### RECORDS FOR THIS EXERCISE
——————————

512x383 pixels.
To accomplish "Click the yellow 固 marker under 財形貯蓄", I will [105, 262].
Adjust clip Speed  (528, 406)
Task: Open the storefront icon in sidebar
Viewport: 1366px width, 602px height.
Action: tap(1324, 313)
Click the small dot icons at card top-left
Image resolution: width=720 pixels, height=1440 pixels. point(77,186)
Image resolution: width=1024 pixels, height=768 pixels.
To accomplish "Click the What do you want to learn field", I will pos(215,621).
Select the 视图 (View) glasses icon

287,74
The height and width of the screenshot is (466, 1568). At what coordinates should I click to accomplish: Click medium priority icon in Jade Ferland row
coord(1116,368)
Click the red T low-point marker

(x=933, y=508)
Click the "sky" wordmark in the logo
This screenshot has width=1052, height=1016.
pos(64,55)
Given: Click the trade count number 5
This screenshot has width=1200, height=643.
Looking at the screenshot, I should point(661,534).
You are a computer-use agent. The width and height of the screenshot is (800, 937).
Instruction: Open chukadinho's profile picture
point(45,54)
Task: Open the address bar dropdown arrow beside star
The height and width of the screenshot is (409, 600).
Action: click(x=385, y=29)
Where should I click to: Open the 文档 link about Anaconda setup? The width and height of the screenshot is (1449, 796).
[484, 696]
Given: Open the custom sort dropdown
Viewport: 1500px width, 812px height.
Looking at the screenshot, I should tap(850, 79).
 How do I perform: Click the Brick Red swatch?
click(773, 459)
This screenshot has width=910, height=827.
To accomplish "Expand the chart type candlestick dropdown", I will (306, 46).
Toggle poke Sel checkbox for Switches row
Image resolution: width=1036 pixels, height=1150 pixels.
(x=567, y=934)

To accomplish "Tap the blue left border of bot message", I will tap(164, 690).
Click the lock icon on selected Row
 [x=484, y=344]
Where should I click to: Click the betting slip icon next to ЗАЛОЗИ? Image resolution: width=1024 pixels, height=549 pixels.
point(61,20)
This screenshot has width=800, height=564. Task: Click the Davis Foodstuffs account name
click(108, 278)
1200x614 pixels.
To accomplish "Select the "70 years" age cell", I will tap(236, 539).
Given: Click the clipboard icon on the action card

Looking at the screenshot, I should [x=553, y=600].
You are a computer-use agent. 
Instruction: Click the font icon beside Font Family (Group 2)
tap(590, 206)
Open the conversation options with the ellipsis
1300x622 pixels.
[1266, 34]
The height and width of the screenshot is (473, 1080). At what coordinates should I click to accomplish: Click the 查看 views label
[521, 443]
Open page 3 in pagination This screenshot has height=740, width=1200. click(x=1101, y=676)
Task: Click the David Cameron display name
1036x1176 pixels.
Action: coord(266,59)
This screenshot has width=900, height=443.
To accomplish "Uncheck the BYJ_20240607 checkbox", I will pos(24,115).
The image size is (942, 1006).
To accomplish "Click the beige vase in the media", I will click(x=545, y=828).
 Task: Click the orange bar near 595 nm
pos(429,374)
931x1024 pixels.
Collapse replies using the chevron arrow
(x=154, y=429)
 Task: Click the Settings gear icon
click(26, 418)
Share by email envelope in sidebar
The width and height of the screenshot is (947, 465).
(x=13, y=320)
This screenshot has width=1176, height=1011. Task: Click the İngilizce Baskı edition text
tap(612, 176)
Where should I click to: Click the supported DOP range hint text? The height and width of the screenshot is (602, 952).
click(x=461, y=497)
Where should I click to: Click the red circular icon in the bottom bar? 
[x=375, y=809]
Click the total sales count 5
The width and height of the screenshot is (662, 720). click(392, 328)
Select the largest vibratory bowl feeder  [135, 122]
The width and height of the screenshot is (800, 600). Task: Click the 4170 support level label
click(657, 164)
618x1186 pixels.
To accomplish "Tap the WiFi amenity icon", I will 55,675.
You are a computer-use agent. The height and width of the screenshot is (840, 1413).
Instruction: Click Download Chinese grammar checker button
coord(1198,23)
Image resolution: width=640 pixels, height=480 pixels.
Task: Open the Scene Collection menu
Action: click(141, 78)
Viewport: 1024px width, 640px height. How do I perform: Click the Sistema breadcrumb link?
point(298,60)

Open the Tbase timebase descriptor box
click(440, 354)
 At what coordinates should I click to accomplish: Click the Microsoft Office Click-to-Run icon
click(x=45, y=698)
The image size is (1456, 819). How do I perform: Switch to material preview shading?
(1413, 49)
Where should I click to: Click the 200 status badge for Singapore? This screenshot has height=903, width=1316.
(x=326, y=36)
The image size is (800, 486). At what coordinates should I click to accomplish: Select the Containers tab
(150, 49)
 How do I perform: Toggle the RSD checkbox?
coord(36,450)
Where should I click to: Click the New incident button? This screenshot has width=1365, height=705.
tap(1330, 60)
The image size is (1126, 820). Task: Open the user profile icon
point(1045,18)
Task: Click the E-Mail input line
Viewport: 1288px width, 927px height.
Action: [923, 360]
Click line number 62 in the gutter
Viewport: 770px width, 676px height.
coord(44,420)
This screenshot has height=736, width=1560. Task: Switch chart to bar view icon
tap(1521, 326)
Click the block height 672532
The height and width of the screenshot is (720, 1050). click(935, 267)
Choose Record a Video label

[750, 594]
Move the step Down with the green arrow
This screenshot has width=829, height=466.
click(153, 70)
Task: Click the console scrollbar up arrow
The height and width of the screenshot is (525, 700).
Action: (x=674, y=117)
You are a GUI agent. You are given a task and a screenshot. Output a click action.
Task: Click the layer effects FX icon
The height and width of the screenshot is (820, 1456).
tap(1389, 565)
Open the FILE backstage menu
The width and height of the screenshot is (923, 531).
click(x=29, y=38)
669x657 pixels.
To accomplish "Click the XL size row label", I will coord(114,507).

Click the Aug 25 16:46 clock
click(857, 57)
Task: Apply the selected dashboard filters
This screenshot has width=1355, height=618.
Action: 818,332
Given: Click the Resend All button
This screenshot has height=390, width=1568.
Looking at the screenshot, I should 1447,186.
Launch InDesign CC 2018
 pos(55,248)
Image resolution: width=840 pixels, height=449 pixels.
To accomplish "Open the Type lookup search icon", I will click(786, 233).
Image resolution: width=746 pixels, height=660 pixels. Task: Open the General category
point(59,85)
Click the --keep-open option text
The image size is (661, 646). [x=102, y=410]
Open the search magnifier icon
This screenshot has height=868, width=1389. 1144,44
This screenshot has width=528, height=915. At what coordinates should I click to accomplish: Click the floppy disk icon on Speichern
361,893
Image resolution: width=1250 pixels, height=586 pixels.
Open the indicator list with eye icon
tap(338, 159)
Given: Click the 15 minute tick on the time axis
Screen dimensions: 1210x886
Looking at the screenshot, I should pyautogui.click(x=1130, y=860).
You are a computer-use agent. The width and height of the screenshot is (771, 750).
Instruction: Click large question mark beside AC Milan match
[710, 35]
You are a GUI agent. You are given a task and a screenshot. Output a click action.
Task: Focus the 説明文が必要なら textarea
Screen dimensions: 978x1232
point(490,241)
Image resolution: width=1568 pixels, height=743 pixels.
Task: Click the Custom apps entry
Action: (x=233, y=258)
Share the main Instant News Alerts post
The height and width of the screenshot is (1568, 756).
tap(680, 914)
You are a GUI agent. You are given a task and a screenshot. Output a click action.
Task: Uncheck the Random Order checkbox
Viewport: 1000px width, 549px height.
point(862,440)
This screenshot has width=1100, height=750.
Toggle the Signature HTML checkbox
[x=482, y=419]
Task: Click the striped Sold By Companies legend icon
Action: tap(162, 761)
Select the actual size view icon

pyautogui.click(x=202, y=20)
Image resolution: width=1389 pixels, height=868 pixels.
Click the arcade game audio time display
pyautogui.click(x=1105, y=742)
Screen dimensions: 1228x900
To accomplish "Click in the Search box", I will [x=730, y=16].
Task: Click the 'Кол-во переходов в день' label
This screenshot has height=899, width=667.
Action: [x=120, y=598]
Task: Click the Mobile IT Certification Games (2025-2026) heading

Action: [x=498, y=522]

——————————

### TASK TO COMPLETE
Anywhere the listing shows the word "Uncheck", copy the full line.

### COMPLETED EXERCISE
To accomplish "Uncheck the BYJ_20240607 checkbox", I will pos(24,115).
Task: Uncheck the Random Order checkbox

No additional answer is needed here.